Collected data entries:
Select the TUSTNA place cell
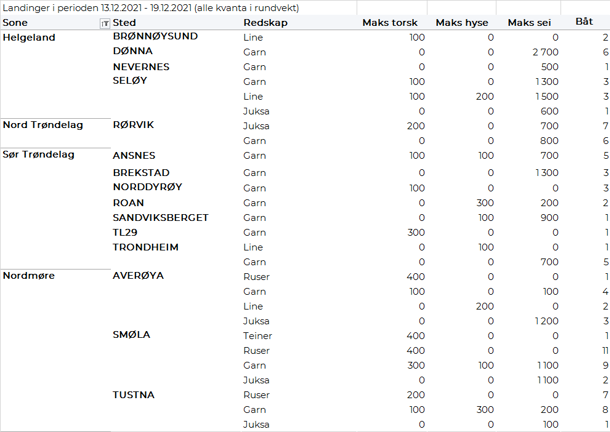(x=133, y=395)
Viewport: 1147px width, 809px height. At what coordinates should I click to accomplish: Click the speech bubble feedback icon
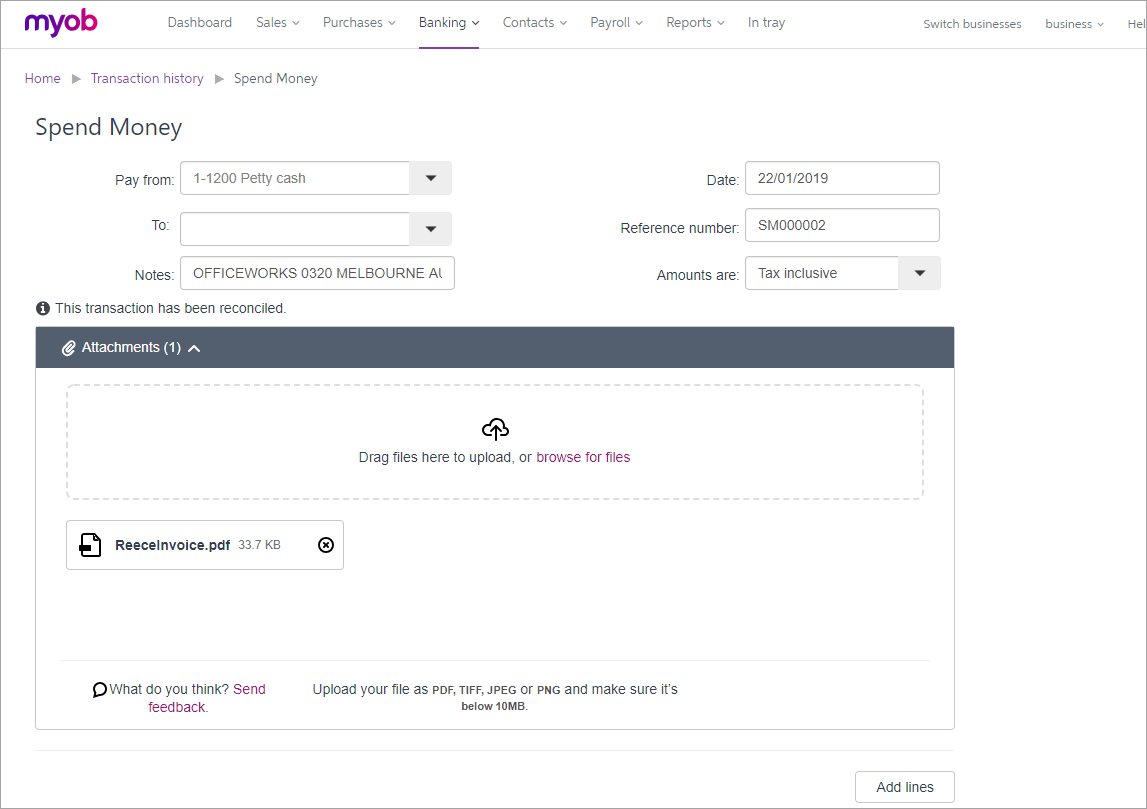coord(99,690)
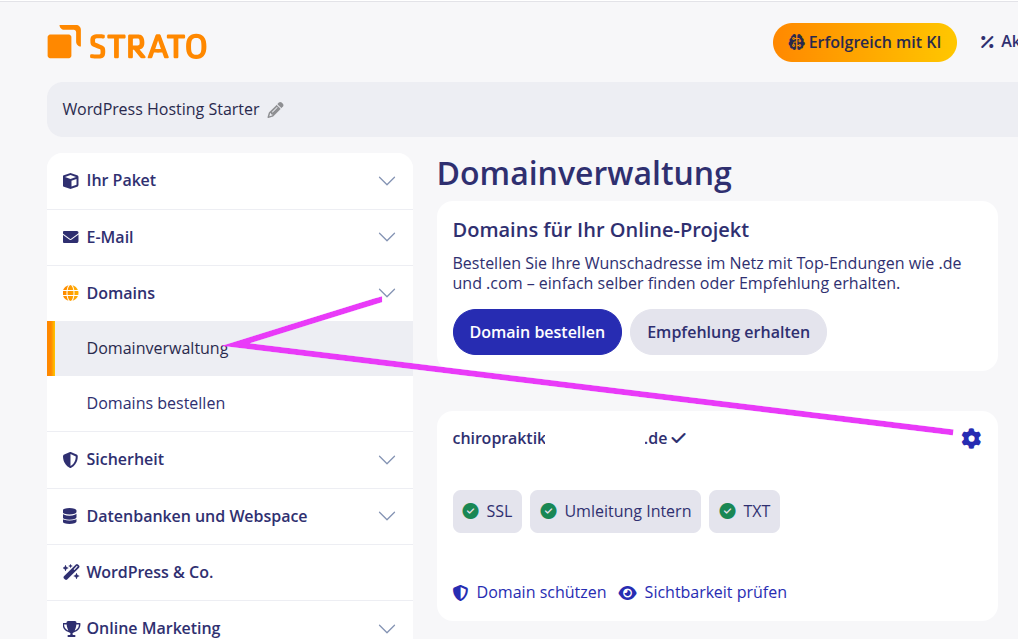Click the Online Marketing trophy icon
The height and width of the screenshot is (639, 1018).
[x=70, y=629]

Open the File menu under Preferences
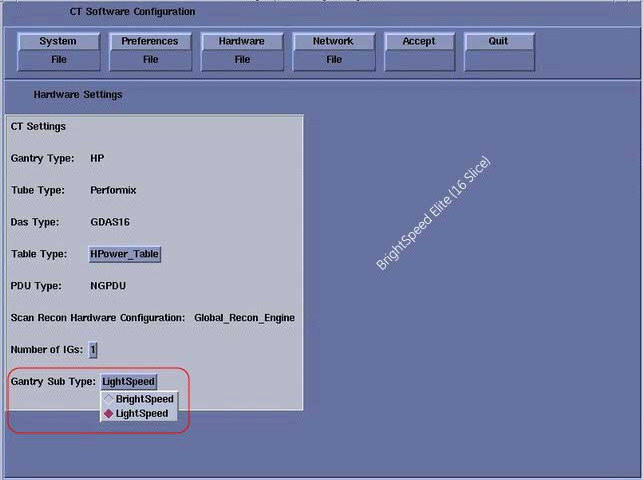pos(150,59)
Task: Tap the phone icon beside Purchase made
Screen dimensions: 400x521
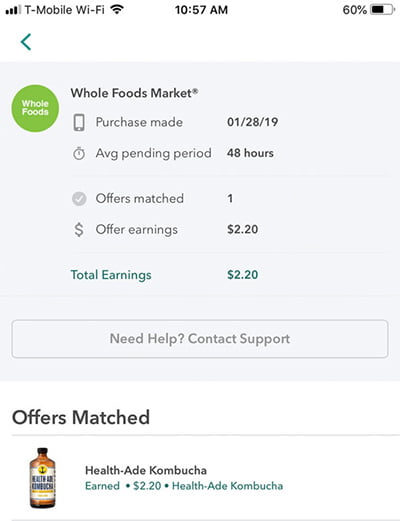Action: [x=79, y=122]
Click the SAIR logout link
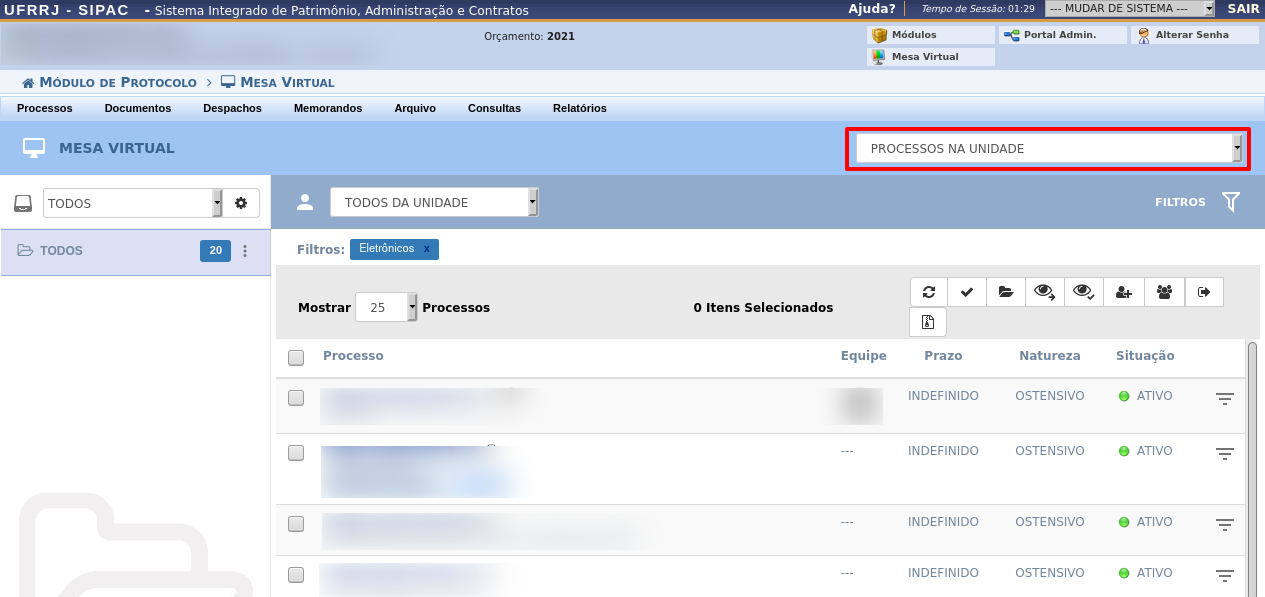 tap(1243, 8)
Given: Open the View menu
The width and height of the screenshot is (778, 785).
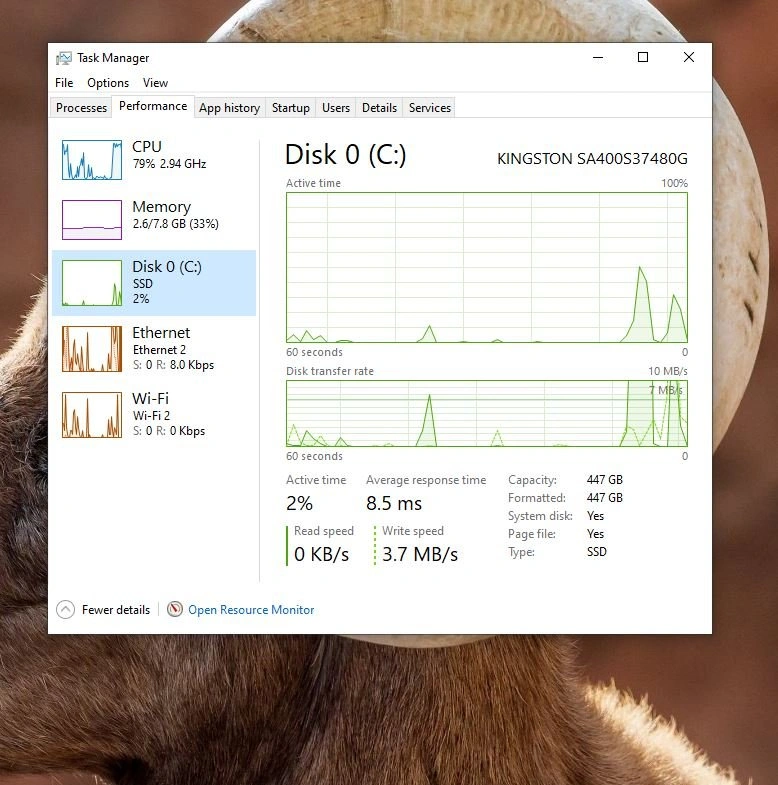Looking at the screenshot, I should click(155, 83).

#### ACTIVITY
Could you reproduce exactly, and only, the lines from the one containing "The width and" through the end of the records above, both included, while leaving out the pictures?

#### SOLUTION TO THIS TASK
The width and height of the screenshot is (778, 785).
Looking at the screenshot, I should click(155, 83).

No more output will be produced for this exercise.